GIVEN EXERCISE 1:
Using the text on spatial regression, answer each question below on its own line, marked (a), (b), and (c) to match:
(a) Into which two categories can spatial regression models be classified?
(b) In what body of water were the reef fish species whose spatial abundance was predicted?
(c) How many strategies were proposed to solve the out of sample prediction problem?
GIVEN EXERCISE 2:
Write out the passage of the text on spatial regression starting at "In the first" and ending at "well-performed in multi-resolution.", without changing a word.

BEGIN SOURCE

Spatial Regression and Gaussian Process BART

Description

Spatial regression is one of the central topics in spatial statistics. Based on the goals, interpretation or prediction, spatial regression models can be classified into two categories, linear mixed regression

Spatial regression is one of the central topics in spatial statistics. Based on the goals, interpretation or prediction, spatial regression models can be classified into two categories, linear mixed regression models and nonlinear regression models. This dissertation explored these models and their real world applications. New methods and models were proposed to overcome the challenges in practice. There are three major parts in the dissertation.

In the first part, nonlinear regression models were embedded into a multistage workflow to predict the spatial abundance of reef fish species in the Gulf of Mexico. There were two challenges, zero-inflated data and out of sample prediction. The methods and models in the workflow could effectively handle the zero-inflated sampling data without strong assumptions. Three strategies were proposed to solve the out of sample prediction problem. The results and discussions showed that the nonlinear prediction had the advantages of high accuracy, low bias and well-performed in multi-resolution.

END SOURCE
BEGIN DATASET EXCERPTS

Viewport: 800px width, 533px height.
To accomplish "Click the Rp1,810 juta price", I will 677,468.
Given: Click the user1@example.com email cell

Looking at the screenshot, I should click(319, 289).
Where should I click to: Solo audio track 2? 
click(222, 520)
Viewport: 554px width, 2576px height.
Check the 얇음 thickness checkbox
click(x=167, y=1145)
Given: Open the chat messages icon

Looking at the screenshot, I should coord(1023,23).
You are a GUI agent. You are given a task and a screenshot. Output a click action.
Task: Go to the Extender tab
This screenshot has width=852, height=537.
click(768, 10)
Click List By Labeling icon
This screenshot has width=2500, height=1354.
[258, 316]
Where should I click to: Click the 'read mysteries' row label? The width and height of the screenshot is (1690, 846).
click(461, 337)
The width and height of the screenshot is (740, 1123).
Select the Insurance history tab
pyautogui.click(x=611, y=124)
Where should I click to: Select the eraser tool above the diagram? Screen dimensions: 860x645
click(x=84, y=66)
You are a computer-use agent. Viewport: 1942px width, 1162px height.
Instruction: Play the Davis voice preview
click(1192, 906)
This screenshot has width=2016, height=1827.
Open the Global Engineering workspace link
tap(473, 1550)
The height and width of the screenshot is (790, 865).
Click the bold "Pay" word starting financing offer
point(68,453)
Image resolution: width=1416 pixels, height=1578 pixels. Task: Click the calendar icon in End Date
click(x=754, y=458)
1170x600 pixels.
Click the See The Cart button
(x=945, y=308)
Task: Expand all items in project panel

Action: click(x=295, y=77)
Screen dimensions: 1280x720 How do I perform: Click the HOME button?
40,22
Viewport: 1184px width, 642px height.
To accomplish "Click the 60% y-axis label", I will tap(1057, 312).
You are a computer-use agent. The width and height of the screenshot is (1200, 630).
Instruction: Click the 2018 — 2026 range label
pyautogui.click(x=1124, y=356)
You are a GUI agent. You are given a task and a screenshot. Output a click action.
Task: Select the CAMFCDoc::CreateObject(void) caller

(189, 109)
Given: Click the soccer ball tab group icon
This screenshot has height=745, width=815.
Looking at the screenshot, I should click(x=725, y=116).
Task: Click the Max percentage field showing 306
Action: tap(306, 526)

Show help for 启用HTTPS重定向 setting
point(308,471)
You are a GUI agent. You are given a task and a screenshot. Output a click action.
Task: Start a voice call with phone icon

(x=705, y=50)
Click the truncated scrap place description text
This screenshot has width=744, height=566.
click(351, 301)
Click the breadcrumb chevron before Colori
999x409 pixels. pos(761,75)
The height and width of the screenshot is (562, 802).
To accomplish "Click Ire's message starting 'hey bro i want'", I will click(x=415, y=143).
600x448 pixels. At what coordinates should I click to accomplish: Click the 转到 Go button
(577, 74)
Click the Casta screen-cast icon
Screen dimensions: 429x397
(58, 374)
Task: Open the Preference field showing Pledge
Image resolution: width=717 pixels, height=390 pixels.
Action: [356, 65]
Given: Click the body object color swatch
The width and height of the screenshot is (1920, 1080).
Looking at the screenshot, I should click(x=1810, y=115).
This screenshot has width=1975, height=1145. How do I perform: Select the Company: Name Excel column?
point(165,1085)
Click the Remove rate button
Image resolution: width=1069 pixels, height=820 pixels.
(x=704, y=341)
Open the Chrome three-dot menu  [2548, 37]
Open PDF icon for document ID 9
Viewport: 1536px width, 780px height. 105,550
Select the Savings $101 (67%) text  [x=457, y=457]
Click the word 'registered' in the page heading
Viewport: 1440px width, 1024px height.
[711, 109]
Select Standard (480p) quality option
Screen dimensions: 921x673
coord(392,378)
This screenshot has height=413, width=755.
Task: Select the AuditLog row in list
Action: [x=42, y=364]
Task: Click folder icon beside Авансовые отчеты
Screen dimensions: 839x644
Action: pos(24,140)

END DATASET EXCERPTS

OUTPUT 1:
(a) Linear mixed regression models and nonlinear regression models.
(b) The Gulf of Mexico.
(c) Three.

OUTPUT 2:
In the first part, nonlinear regression models were embedded into a multistage workflow to predict the spatial abundance of reef fish species in the Gulf of Mexico. There were two challenges, zero-inflated data and out of sample prediction. The methods and models in the workflow could effectively handle the zero-inflated sampling data without strong assumptions. Three strategies were proposed to solve the out of sample prediction problem. The results and discussions showed that the nonlinear prediction had the advantages of high accuracy, low bias and well-performed in multi-resolution.